Trade and industry had a lot many expectations with regard to GST from the first budget after introduction of Goods and Services Tax Act (GST).
There was no proposal as to GST in the Budget making as a non-event for GST experts.
Tax payers were expecting simplification of procedures of filing returns, claiming refund, e-way bill etc. It was further expected that there would be exclusion of exempted supplies from the definition of “aggregate turnover”, permanent omission of Section 9(4) requiring payment of GST on purchases from unregistered persons, allowability of Input tax credits on food and beverages, rent-a-cab, medical insurance etc., allowability of input tax credit of CGST/SGST of one State in the other State, concept of centralised registration for banks, insurance and other such service sector.

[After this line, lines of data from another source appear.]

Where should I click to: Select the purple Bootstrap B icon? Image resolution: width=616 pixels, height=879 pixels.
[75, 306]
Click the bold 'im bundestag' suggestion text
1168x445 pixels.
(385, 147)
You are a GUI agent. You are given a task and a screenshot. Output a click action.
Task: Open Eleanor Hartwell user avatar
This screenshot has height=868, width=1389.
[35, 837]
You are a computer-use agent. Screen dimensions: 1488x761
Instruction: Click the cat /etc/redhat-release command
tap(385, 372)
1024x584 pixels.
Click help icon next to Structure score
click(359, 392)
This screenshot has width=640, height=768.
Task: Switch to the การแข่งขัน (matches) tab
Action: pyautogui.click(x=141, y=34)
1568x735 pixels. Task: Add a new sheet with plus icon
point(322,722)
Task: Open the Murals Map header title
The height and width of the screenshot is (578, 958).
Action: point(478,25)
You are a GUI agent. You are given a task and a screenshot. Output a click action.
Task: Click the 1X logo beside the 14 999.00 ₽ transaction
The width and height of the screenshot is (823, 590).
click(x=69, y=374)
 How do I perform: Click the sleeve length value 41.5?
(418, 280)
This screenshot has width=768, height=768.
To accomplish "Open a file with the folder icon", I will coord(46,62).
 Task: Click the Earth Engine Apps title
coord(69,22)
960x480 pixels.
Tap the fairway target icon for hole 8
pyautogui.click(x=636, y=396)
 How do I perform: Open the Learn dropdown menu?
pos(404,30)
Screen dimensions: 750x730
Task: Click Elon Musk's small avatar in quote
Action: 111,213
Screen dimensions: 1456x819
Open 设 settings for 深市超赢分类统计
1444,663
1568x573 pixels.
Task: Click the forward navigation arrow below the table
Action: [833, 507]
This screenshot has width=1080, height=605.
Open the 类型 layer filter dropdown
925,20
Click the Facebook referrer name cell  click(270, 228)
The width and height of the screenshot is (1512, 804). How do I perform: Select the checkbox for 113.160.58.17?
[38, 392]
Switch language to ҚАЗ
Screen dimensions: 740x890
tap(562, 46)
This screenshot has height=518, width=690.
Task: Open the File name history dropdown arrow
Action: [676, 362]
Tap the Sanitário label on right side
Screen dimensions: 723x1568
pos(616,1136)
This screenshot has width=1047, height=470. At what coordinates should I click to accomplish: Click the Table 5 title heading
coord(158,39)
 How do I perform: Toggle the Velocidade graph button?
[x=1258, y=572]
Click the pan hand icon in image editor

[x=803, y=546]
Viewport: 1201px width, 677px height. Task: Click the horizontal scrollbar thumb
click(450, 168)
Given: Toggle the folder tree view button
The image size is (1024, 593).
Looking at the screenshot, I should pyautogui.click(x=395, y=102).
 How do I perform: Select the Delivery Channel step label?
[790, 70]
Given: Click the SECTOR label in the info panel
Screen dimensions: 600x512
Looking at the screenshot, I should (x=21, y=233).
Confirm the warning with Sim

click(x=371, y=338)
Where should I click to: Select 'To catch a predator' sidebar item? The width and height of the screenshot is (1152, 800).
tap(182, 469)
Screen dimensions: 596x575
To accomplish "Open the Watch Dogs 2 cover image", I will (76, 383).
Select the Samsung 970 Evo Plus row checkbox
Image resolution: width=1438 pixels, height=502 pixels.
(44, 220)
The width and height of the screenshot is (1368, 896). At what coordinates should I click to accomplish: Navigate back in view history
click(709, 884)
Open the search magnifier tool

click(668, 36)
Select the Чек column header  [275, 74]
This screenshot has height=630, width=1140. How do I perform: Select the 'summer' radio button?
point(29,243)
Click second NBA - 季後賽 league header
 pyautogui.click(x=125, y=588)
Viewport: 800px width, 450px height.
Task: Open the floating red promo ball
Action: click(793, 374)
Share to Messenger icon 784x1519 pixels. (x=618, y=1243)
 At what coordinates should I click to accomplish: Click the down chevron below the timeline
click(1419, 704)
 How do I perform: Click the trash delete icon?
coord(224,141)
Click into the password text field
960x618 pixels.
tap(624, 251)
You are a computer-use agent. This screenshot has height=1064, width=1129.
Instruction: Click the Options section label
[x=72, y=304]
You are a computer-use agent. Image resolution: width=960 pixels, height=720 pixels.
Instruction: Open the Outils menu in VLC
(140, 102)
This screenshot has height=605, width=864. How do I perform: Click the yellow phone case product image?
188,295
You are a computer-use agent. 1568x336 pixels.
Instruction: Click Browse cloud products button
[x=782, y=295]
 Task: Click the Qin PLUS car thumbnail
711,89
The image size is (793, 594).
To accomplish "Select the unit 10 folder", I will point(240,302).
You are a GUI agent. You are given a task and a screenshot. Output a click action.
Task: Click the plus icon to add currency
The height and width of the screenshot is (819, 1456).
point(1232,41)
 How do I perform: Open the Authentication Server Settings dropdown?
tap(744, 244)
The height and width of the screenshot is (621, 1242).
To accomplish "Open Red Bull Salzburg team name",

One would have appreciated proposal to bring natural gas, petroleum products and aviation fuel within GST. Finance Minister in his Budget speech referred to reforms with respect to stamp duty on financial securities transaction in consultation with the States.
However, there were no budget proposals referring to eagerly awaited subsumption of stamp duty on real estate. Much expected rationalisation of GST rates for cement, paint, footwear, stationery etc. is not considered by this budget.
It appears that Honorable Finance Minister have refrained from proposing further changes in GST and has left this task to the GST Council. The trade and industry will have to wait for the next Council meeting to pursue their representations.